Bristol's Garden Vineyards: Grape-Treading Grapes in City Gardens
Each quarter of an hour or so, an ageing diesel train arrives at a spray-painted station. Nearby, a law enforcement alarm pierces the almost continuous traffic drone. Commuters rush by falling apart, ivy-draped fencing panels as rain clouds gather.
This is perhaps the last place you expect to find a perfectly formed vineyard. However James Bayliss-Smith has managed to four dozen established plants heavy with plump mauve berries on a sprawling garden plot sandwiched between a row of 1930s houses and a local rail line just north of the city downtown.
"I've seen people hiding heroin or whatever in those bushes," says Bayliss-Smith. "But you just get on with it ... and keep tending to your grapevines."
Bayliss-Smith, forty-six, a documentary cameraman who runs a kombucha drinks business, is among several local vintner. He has pulled together a loose collective of cultivators who produce wine from four discreet urban vineyards nestled in back gardens and community plots across Bristol. It is too clandestine to have an official name yet, but the collective's messaging chat is named Vineyard Dreams.
City Wine Gardens Around the World
So far, Bayliss-Smith's allotment is the only one registered in the City Vineyard Network's forthcoming global directory, which features more famous city vineyards such as the 1,800 plants on the hillsides of the French capital's historic artistic district neighbourhood and over three thousand grapevines with views of and inside Turin. Based in Italy non-profit association is at the vanguard of a initiative re-establishing city vineyards in historic wine-producing countries, but has discovered them all over the world, including cities in East Asia, Bangladesh and Central Asia.
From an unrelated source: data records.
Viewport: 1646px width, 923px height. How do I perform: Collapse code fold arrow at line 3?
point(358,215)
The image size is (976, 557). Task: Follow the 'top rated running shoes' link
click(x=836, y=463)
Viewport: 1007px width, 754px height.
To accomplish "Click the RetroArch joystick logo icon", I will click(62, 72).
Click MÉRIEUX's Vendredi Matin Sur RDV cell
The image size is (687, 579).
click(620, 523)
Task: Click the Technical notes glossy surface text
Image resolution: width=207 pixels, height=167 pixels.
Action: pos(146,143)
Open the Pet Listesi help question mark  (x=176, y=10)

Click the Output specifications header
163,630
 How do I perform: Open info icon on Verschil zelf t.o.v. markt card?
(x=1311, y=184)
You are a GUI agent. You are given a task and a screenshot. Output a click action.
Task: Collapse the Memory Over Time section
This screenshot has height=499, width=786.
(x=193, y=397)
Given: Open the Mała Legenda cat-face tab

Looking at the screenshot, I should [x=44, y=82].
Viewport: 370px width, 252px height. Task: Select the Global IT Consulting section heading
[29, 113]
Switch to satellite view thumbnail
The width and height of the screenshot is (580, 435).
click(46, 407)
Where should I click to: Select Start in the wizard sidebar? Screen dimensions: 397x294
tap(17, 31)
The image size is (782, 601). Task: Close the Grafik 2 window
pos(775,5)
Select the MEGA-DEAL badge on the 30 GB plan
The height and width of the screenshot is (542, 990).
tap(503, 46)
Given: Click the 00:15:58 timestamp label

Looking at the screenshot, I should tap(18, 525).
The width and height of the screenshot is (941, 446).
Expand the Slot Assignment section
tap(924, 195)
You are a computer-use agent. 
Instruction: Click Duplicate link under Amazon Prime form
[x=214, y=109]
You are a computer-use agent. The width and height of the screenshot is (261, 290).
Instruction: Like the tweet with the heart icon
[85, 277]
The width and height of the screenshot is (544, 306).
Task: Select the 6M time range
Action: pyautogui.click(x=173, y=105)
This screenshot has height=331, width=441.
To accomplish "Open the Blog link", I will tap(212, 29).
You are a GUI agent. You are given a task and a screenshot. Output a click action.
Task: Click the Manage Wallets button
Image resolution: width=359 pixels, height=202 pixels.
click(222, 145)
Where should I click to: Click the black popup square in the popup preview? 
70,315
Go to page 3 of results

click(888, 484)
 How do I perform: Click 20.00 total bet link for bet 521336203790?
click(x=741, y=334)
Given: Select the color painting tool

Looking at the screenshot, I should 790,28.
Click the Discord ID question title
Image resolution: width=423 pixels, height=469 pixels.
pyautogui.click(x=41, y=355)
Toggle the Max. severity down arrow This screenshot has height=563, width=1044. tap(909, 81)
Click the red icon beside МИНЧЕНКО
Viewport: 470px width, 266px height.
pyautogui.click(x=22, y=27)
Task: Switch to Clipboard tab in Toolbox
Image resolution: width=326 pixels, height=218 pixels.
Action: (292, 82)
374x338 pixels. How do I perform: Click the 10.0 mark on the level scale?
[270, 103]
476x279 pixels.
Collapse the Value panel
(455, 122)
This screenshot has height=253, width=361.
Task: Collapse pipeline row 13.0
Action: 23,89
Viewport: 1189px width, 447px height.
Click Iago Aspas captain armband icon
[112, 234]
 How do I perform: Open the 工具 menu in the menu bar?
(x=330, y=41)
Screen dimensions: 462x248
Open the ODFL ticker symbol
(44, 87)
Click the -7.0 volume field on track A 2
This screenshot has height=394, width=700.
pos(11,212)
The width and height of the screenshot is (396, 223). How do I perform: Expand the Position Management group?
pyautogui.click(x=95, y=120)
"Grape gardens help cities stay greener and ecologically varied. These spaces protect open space from construction by creating long-term, yielding agricultural units inside cities," says the association's president.
Similar to other vintages, those created in cities are a result of the earth the plants thrive in, the vagaries of the climate and the people who tend the grapes. "Each vintage represents the charm, community, environment and history of a city," adds the president.
Unknown Polish Grapes
Back in the city, Bayliss-Smith is in a urgent timeline to harvest the vines he grew from a cutting left in his garden by a Polish family. If the precipitation comes, then the pigeons may take advantage to attack once more. "This is the mystery Polish grape," he says, as he removes bruised and mouldy berries from the shimmering bunches. "The variety remains uncertain what variety they are, but they are certainly hardy. In contrast to premium grapes – Burgundy grapes, Chardonnay and other famous French grapes – you don't have to treat them with chemicals ... this is possibly a special variety that was bred by the Soviets."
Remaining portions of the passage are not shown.